The digits of the displays are adressed by the connector J1 / Pin one (rightmost) to six (leftmost)
In 1981 bally started to use the seventh pin for adressing the seventh digit.
Unfortenally for earlier bally pinballs, the seventh pin is used for adressing the sound card (as-2518-32)
So I built a little pcb, which uses the J1 Pin 5 and pin 6 to address the 5 , the 6 and the 7 digit with the help of the 4555 chip. (You find this chip for example on early aux lamp boards like centaur).
Wiring is quite simple:
Pin 16 (4555) to + 5 (Mpu)
Pin 1 (4555) to Pin 8 (4555) to ground (Mpu)

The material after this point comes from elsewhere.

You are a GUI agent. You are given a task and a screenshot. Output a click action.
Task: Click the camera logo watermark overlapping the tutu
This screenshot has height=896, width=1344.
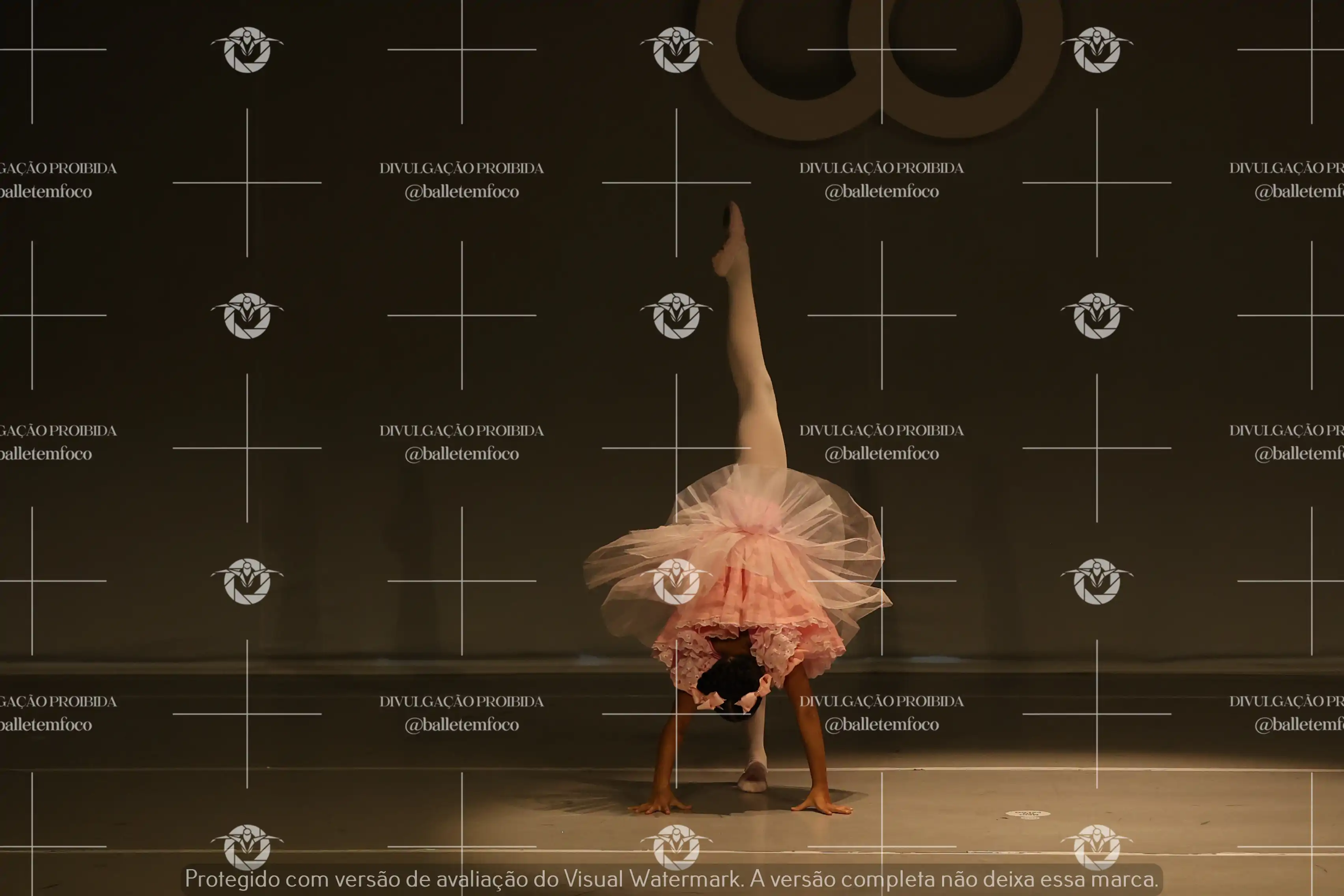[x=676, y=581]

Pin 2 (4555) to J1 Pin 5 (Mpu)
Pin 3 (4555) to J1 Pin 6 (Mpu)
Pin 5 (4555) to J1 Pin 5 (Displays)
Pin 6 (4555) to J1 Pin 6 (Displays)
Pin 7 (4555) to every 7-Digit Player Displays Pin 12
J1 Pin 1-4 (Mpu) to J1 Pin 1-4 (Displays)
J1 Pin 7-28 (Mpu) to J1 Pin 7-28 (Displays)
Here is the result:
In the displays update routine every digit is adressed with one bit through the Pia U11 (Pin 1 to 6).
The seventh digit is adressed with two bits (Pin 5 and Pin 6). The Ic 4555 (which is a 1 to 4 decoder) is used to make out of two input lines (Pin 5 and 6) three output lines (Pin 5, 6, and 7).
So I could now adress 7 Digit Displays.
Internally in this U6 Rom every variable is 6 digit wide. So I took an idea from Piero Cavina , and dived internally every score by 10. In the display update routine I added a fake 0 at the rightmost position. During the selftest (selftestnumber > 4) I supress this fake 0.